Text provided:
________________________

Clear thinking

Learn how to improve your proposals and win more business.


Writing clearer narratives

 March 26, 2019
by Paul Heron

Proposals are often the only strategic, outward-facing documents for which companies rely on non-writers. That’s because proposal writing requires technical expertise and, although some subject matter experts (SMEs) are fine writers, many are not.

Copyediting will correct flawed writing, but often gets crowded out by deadlines and budget constraints. For that reason, we recommend working to improve SMEs’ ability and comfort when drafting narratives.

Begin this process by fostering the following writing habits:

1. Client focus

Proposals are selling documents—and selling is all about the prospect. Here are some ways to demonstrate client focus:

  • Show understanding: Proposal evaluators frequently complain about vendors who launch into describing their solutions without first showing they understand the requirements. Showcase your understanding by citing requirements and how key solution features will address them.
  • Explain trade-offs: Whenever you choose one option over others in developing a solution, show how each trade-off improves alignment with one or more of the specific requirements and goals.

________________________

Written instruction 1: In the post on writing clearer proposal narratives, what often crowds out copyediting?
Written instruction 2: Continue the post on writing clearer proposal narratives from its last sentence.
The material placed after this text isn't needed.

Records shown:
________________________

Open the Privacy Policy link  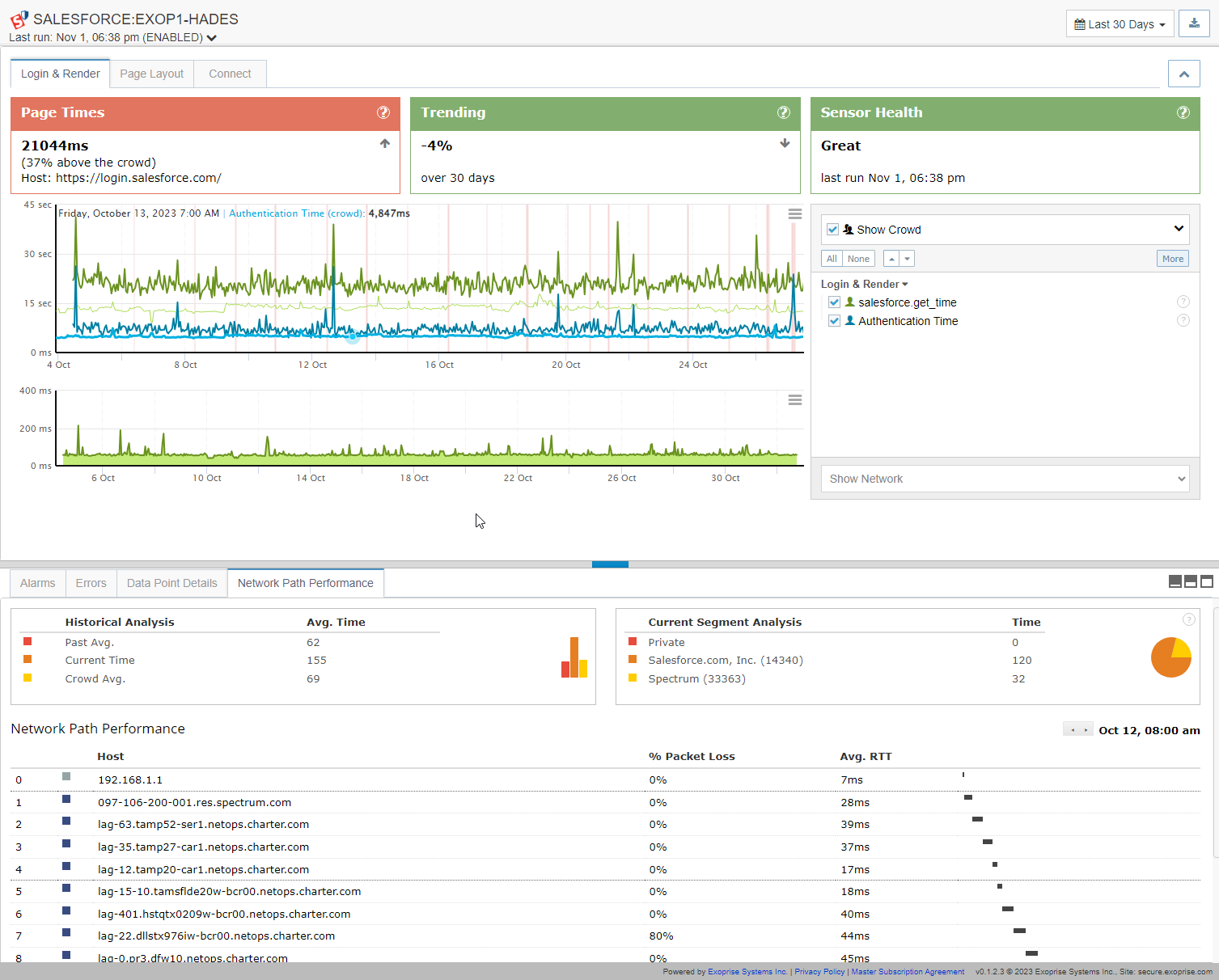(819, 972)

________________________

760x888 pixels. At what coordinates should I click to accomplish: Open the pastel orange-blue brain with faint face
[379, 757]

________________________

Exercise result 1: Deadlines and budget constraints.

Exercise result 2:
  • Remember WIIFM: Evaluators are always asking: What’s in it for me? Subject your content to the same question. If it’s not clear why your prospect should care about a paragraph of content, ask yourself if you need it. Remember, your aim is to explain and persuade, not to fill pages.

2. Rely on facts not fluff

When writing about your company’s history, performance and experience, use facts to make the case. Descriptors such as “world-class,” “a leading provider of,” “one of the best,” etc. are empty claims that will get you no points. Instead, state your case using facts.

3. Write in the active voice

Active voice writing is stronger and more persuasive than passive voice. It should be used by default in proposal writing. In the active voice, it’s clear who is doing what. For example:

  • Passive: Safety Committee meetings will be held every week.
  • Active: The Safety Committee will meet weekly.

This link provides more examples and ways to spot the passive voice.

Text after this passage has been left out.